* _Provided passage_:
○ ○ ○ ○

Coleman is the founder in 2003, and current director of the International Cryptozoology Museum in Portland, Maine.
Damn shame that the case was ever even brought to trial, if the only evidence of ‘criminal activity’ was the marijuana and mushrooms found at his home. Now the court has been tied up for months determining a sentence and this eminently harmless man is out $35,000 that I suspect he can hardly spare and branded a criminal for the rest of his life.
RANGER BOB from ROMPER ROOM, folks.
If marijuana had been legalized (and taxed) 40 years ago, the world today would be a better place.
It’s ridiculous to jail people for growing marijuana while subsidizing other people to grow tobacco. But that is exactly what our country did for decades. Now we’re paying people not to grow tobacco. But we’re not fining and jailing them if they do grow it.
Most people who use marijuana are otherwise law-abiding citizens. It’s time to lighten up and allow them to have their weed,
I’m glad to hear that Chance doesn’t have to serve jail time. He sounds like a very good man that anyone, with any good sense, would be a better person for knowing. He also sounds like he has done many good things for his community and elsewhere (kids TV show), it would have been a shame for a person like that to spend time in jail.
I personally have known Bob Chance for over 35 years. At one time, he served as Mayor of Belair and was a well-known & respected high school teacher, who regularly took students on nature outings along Deer Creek in central Harford County, MD, to show them that “truth is stranger than fiction”.
Bob was a confirmed believer in the presence of Bigfoot Creatures across Harford County, Maryland where he led hundreds of Bigfoot expeditions from late 1960s thru late 1990s. He and I both worked several Bigfoot Creature cases in the mid-1970s. The most outstanding one was when a motorist driving near Rocks in Harford County late on a foggy night, struck ‘large creature’ standing on the 2 lane road. During the field investigation, the news media jumped at the idea, the motorist had hit a ‘sasquatch-type” creature.

○ ○ ○ ○

* _Source data_:
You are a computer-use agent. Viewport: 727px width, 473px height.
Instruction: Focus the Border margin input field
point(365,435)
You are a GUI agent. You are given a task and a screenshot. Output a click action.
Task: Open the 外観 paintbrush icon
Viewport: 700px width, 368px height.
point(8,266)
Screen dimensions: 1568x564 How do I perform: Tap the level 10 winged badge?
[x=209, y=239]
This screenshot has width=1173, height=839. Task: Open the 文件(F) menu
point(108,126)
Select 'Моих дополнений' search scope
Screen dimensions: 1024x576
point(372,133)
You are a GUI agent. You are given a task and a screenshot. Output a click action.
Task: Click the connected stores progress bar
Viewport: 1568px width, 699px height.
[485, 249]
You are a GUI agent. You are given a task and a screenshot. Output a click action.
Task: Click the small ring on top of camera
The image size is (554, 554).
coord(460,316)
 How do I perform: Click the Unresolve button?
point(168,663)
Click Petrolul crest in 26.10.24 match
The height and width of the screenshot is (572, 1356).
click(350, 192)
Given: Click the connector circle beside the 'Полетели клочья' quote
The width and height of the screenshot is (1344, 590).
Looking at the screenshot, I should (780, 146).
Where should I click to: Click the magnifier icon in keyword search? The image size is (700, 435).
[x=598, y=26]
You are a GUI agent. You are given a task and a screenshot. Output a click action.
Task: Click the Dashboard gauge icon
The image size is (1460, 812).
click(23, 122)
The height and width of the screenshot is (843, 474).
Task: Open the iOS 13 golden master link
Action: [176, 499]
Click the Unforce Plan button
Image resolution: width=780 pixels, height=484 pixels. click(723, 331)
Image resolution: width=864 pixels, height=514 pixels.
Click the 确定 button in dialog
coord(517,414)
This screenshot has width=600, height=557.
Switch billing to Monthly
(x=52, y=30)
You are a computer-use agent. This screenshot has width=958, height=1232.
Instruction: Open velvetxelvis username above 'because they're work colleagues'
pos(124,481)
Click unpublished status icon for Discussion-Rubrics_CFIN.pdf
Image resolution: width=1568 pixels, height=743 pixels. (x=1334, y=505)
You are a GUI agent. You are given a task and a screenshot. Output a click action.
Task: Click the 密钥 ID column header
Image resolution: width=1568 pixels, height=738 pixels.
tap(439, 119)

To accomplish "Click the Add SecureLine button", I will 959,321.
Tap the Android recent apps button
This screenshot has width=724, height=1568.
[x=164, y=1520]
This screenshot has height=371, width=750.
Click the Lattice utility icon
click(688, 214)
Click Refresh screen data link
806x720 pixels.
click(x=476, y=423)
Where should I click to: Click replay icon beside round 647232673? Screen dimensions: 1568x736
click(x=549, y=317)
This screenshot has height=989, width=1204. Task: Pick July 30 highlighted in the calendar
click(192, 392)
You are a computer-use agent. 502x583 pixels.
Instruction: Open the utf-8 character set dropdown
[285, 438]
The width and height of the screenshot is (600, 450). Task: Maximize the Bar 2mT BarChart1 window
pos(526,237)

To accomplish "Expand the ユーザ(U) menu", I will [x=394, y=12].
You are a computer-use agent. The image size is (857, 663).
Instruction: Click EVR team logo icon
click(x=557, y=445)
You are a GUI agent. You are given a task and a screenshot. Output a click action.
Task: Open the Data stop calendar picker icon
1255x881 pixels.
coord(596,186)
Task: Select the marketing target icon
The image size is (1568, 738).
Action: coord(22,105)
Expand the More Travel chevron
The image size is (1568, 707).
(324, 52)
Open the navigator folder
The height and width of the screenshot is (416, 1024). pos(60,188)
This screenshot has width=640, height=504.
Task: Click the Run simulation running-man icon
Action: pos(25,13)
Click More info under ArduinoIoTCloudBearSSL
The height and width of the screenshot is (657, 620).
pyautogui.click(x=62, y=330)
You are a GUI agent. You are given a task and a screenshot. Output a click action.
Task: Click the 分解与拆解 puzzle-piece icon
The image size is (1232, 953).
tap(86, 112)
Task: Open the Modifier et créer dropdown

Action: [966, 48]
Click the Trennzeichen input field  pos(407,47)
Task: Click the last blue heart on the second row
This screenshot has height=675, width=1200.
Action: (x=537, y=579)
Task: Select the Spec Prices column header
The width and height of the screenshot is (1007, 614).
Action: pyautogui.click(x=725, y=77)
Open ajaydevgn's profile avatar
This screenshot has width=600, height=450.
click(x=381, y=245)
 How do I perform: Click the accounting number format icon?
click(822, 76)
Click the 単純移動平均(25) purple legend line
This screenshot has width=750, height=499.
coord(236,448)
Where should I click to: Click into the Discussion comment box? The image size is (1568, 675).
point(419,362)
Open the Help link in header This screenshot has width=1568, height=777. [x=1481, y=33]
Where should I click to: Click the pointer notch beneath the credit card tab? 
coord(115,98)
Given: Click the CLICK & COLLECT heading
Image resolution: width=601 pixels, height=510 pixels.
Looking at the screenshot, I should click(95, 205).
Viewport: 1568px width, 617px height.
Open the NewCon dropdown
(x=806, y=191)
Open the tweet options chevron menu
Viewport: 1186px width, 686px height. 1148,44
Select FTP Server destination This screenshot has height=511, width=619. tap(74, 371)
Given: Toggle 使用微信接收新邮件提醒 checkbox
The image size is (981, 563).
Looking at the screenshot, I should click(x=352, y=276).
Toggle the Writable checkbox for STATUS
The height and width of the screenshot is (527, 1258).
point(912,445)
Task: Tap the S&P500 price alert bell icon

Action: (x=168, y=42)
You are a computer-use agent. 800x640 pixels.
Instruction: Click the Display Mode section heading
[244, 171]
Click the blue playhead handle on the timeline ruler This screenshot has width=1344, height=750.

○ ○ ○ ○

* _Complete the following_:
#1 In the comments about Bob Chance, what public office did he once hold?
#2 Carry on the comments about Bob Chance from the point where they stop.
The records were taken from a different source than the text.

* _Solved tasks_:
#1 He once served as Mayor of Belair.

#2
However after careful field evaluation, we found the wooden fence surrounding the farm pasture had been breached, allowing for several black angus cows to wander onto the Rocks Road. In the fog, the driver mistook a 1,200 pound black angus cow for a “bigfoot type creature” & struck it. Hair from the cow was found stuck under the car’s bumper. After analysis at the Pikesville MD State Police Headquarters Lab, the hair was determined to be from the bovine species, meaning a cow was involved, thus solving this strange case.
However, as a 30 year volunteer investigator of strange phenomena for the MD State Police & dozens of other law enforcement agencies across the east, we conducted hundreds of field investigations which led to conclusions of Sasquatch creatures & one specific incident of a UFO exploding over a north-central Maryland field.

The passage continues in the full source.